Tabii bu araştırmaların sonunda ortaya ‘parlak’ sonuçlar çıkmayabilir. Ancak elde edilecek veriler bize nelerin, hangi boyutta yapılıp yapıl/a/madığını göstermesi bakımından da gelecek plânlamalarında işe yarar malzeme sunacaktır. Örneğin, Kültür ve Turizm Müşavirlikleri, Askeri Ateşeler gibi kurumsal yapılar bağlamında da, Malay dünyasına erişimde nelerin ortaya konulduğu açıkça akademik sorgulanmanın içerisine girmektedir. Tarihin değişik evrelerinde var olduğu ileri sürülen kimi etkileşimlerin sosyo-kültürel ve dini vechesi kadar, meşhur Osmanlı yardımlarının varlığı da üniversal anlamda askeri ateşelerin de içinde yer alacağı bir alana kapı aralamaktadır. Konuyu biraz daha aşikâr kılma adına şu örneği verebilirim. Başta Sumatra Adası’nın kuzeyinde Açe bölgesi olmak üzere Malay dünyasında var olduğu bilinen ve kimi çalışmalarda ‘Osmanlı gönderisi’ ve/ya Osmanlı topçu uzmanlarının katkılarıyla üretimi gerçekleştirildiği ileri sürülen savaş toplarının neye tekabül ettiğini, herhalde maden arkeolojisi ve top yapımı uzmanlığına hakim olduğu varsayılan askeriyeden öğrenmek en kestirme ve anlamlı bir yol olsa gerek. “Peki bu ve benzeri alanda çalışmalar yapıldı mı?” sorusunu, bunun bir akademik çalışmanın konusu olduğunu söyleyerek geçiştirmek istiyorum.

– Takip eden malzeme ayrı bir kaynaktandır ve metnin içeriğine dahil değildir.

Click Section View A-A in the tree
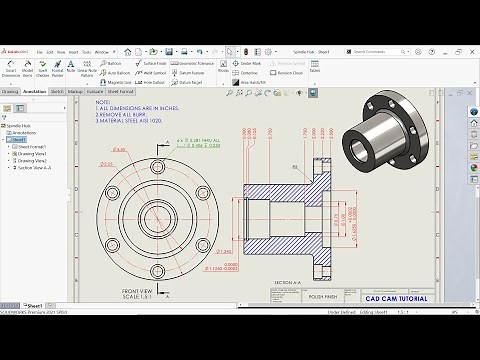(37, 167)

Osmanlı/Türk ve Malay dünyası ilişkilerini gündeme taşırken, bu iki coğrafyayı birleştiren geniş bir su yolu, yani Hint Okyanusu’nun varlığı göz önünde bulundurulmalıdır. Bu geniş su yolu ve onu çevreleyen kara parçalarının ilgi alanına taşınması, Osmanlı-Malay dünyası arasındaki ilişkileri bütüncül bir yapıya kavuşturulması bağlamında tamamlayıcı olacaktır. Kuşkusuz ki, bu çalışma alanının çok daha genişletilmesi çeşitli zorlukları da beraberinde getirecektir. Ancak araştırma dünyasında zaten hiçbir şeyin kolay olmadığı hatırlandığında, biri Batıda diğeri Güneydoğu’da iki farklı kültür evrenini bir bağlama oturtmanın zorluğu da malum.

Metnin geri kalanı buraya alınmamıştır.